Tuesday, December 20, 2011

The Greatest Gift of All

He taught us how to live, He taught us how to die, 
He taught us how to LOVE!



“The mansion [in heaven] prepared for you . . . is never earned; it is only given. . . . Only that which is truly given, . . . Only that good which is done for the love of doing it . . . Only those plans in which the welfare of others is the master thought. Only those labors in which the sacrifice is greater than the reward. [Your mansion is prepared] only with those gifts in which the giver forgets himself.” 
~ The Mansion, by Henry Van Dyke


“Lay not up for yourselves treasures upon earth, . . . But lay up for yourselves treasures in heaven, . . . For where your treasure is, there will your heart be also.” ~ Matthew 6:19-21

Sunday, November 20, 2011

Who’s at Your Thanksgiving Table?

Who is eating at your Thanksgiving table this year? Neighbors? Friends? Family? Recently, I discovered there is a tropical parasite called “Blood Fluke” dining at mine. Blood Fluke is not found in the United States. It is indigenous in third world countries, such as the Caribbean, where we vacationed 16 years ago.

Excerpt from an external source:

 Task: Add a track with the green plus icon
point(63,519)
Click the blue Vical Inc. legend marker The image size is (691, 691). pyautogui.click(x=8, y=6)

A “parasite” is defined as an “organism living in or on another organism (it’s host) that benefits by deriving nutrients at the host’s expense. Simply speaking, you might say a parasite “eats” from another’s table, causing varying degrees of damage or disease to it’s host. Parasites are generally much smaller and reproduce at a faster rate than their hosts. An extraordinary variety of viruses, bacteria, parasites, and organisms stand ready to attack us and feed off our bodies' cells. They can come from our water, food, animals, and even small insects. Parasites can also carry a host of other destructive pathogens with them, such as the Lyme pathogen that my Blood Fluke carried with it.

After 16 years of chasing after the complicated pathogens associated with Lyme disease, I have finally discovered who has been eating at MY table! Blood Fluke—a tropical parasite, has been hiding in my body, undetected by traditional medical tests—an organism so small and naked to the human eye that it has been able to feast and thrive heartily at my table. Blood Fluke—carrying within it’s digestive system the Lyme pathogens that have plagued my body.

Before my September post, ‘Remembering 9/11,” I had not written on my blog for over six months, due to the electrically charged pinched nerves in my neck and arms—somehow made acthive when I am working on the computer. What began as an annoyance that I controlled with essential oils for several months, suddenly spiraled out of control into an extremely painful, traumatic condition. I had been religiously following a new medical protocol over the past year that had been helping my joint pain and over-all condition, when suddenly I found myself at a healing crossroad. I tried a Lymphatic and Cranial Sacral massage therapy, as well as a Chiropractor, for what originally appeared to be tendinitis, to help relieve my “burning” shoulder, arm muscle, and elbow pain. The “electrical” cramping nerve pain would plague me for hours after sitting at my computer keyboard. My only continuous relief was to discontinue using the computer—my connection to the world, family and friends—my creative outlet. I love literature—reading, writing—manipulating the English language, like an artist painting a portrait with colorful oils. I enjoy weaving together different colors and shades of the written word.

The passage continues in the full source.